(Reuters) - Spirit Airlines Inc (>> Spirit Airlines Incorporated) on Tuesday named board member Robert Fornaro as chief executive officer in a move analysts say may nudge it towards a merger with Frontier Airlines and improve its results after a year of unit revenue decline.

Fornaro headed AirTran Holdings Inc for nearly four years until Southwest Airlines Co (>> Southwest Airlines Co) bought it in 2011. Analysts say his record of dealmaking may in the long run seal a merger of Spirit and Frontier, which have a common low-cost model and plane types.

Shares of Spirit were up nearly 6 percent at the close of trading.

The U.S. carrier has grown rapidly in the past five years by marketing ultra-low fares with heavy restrictions. Recent moves by larger Delta Air Lines Inc (>> Delta Air Lines, Inc.) and American Airlines Group Inc (>> American Airlines Group Inc) to match those prices have hurt its unit revenue and slashed 46 percent from its stock in 2015.

Fornaro replaces Spirit's decade-long leader, Ben Baldanza, who will assist with the transition, the company said in a news release. The reason Baldanza left was not immediately clear.

A tie-up of Spirit and Frontier would give the carriers scale to "compete better against larger airlines by leveraging cost efficiencies," Wolfe Research analyst Hunter Keay said in a note Tuesday.

Baldanza has said Spirit did not need a merger to grow, according to the note. The managing partner of Frontier's owner Indigo Partners, Bill Franke, has said he expects low-cost airlines in the United States to consolidate.

Indigo sold its stake in Spirit before buying Frontier in 2013.

A decline in fuel prices last year allowed larger carriers, which have high costs associated with long-haul flying and premium-cabin travel, to profitably chop their fares in line with Spirit's.
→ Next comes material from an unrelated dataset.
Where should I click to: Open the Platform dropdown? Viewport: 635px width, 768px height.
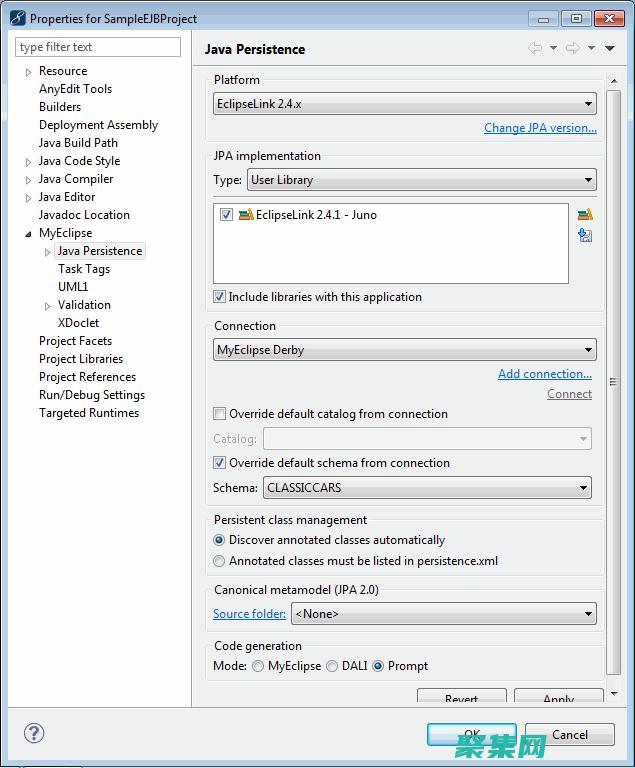[405, 103]
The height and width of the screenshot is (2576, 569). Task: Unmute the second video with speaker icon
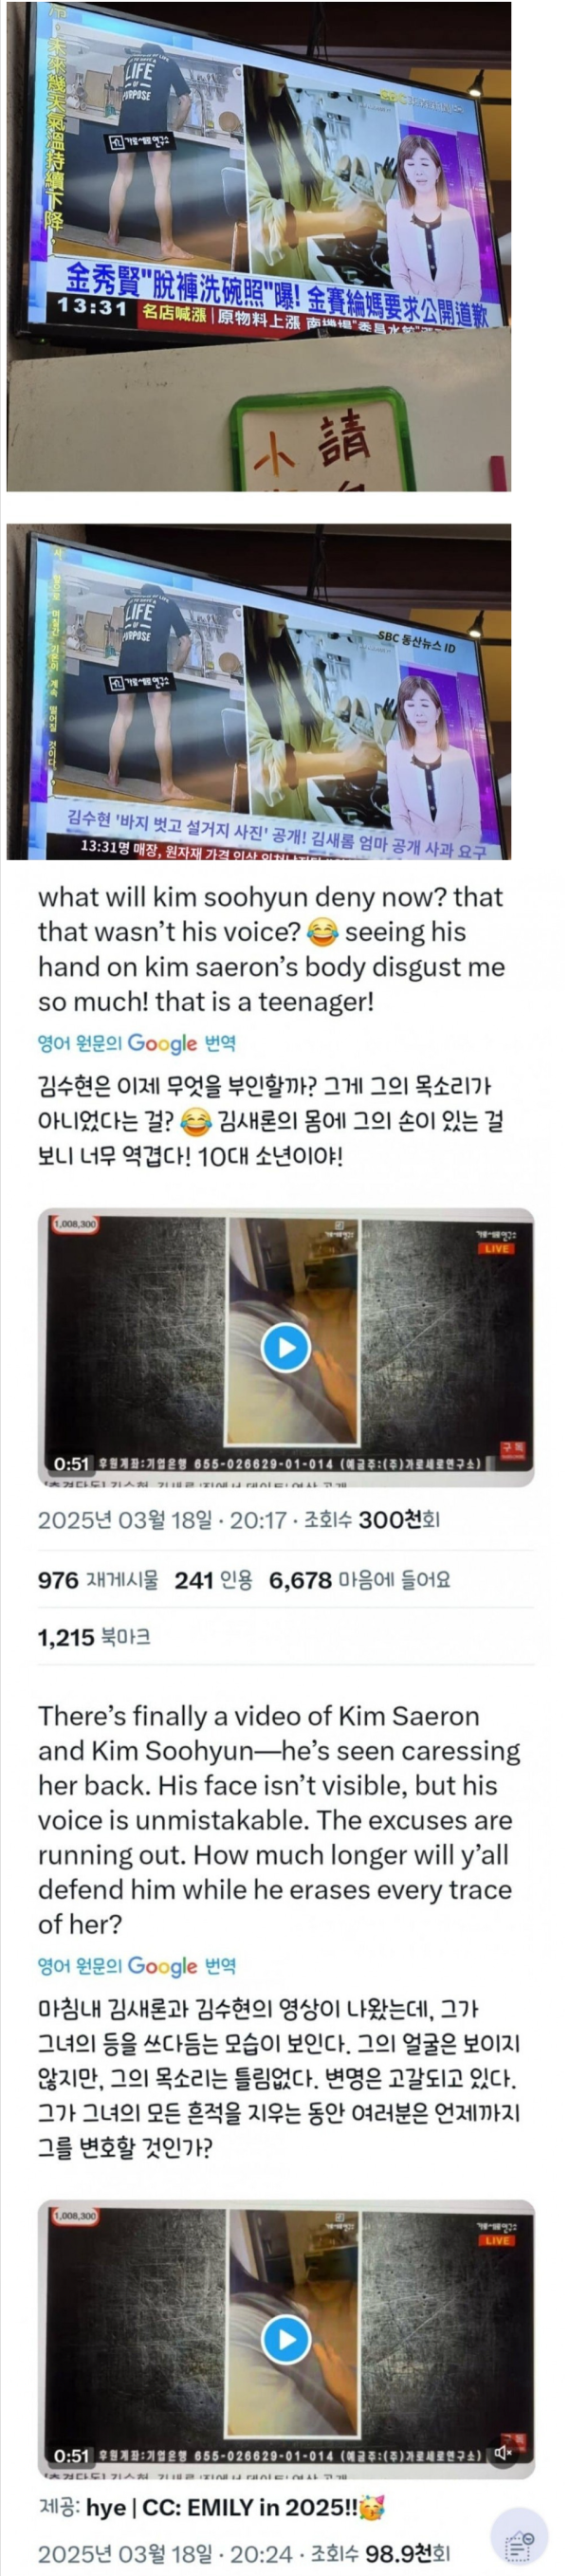[504, 2452]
Price battlegrounds, combined with Spirit's around 30-percent growth in flight capacity, pushed the carrier's operating revenue per seat down 17.5 percent in the third quarter. Spirit has said the decline would continue in the fourth quarter and into 2016.

"Spirit's focus will remain delivering a customer-friendly product and providing the lowest total price to the places we fly," Fornaro said in the news release.

In the near term, Fornaro may help boost Spirit's employee morale and brand, which has gained notoriety for its edginess and for customers' occasional misunderstanding of their fares' restrictions, industry consultant Robert Mann said.

"He has a history of constructive relationships on the property and with his suppliers," Mann said.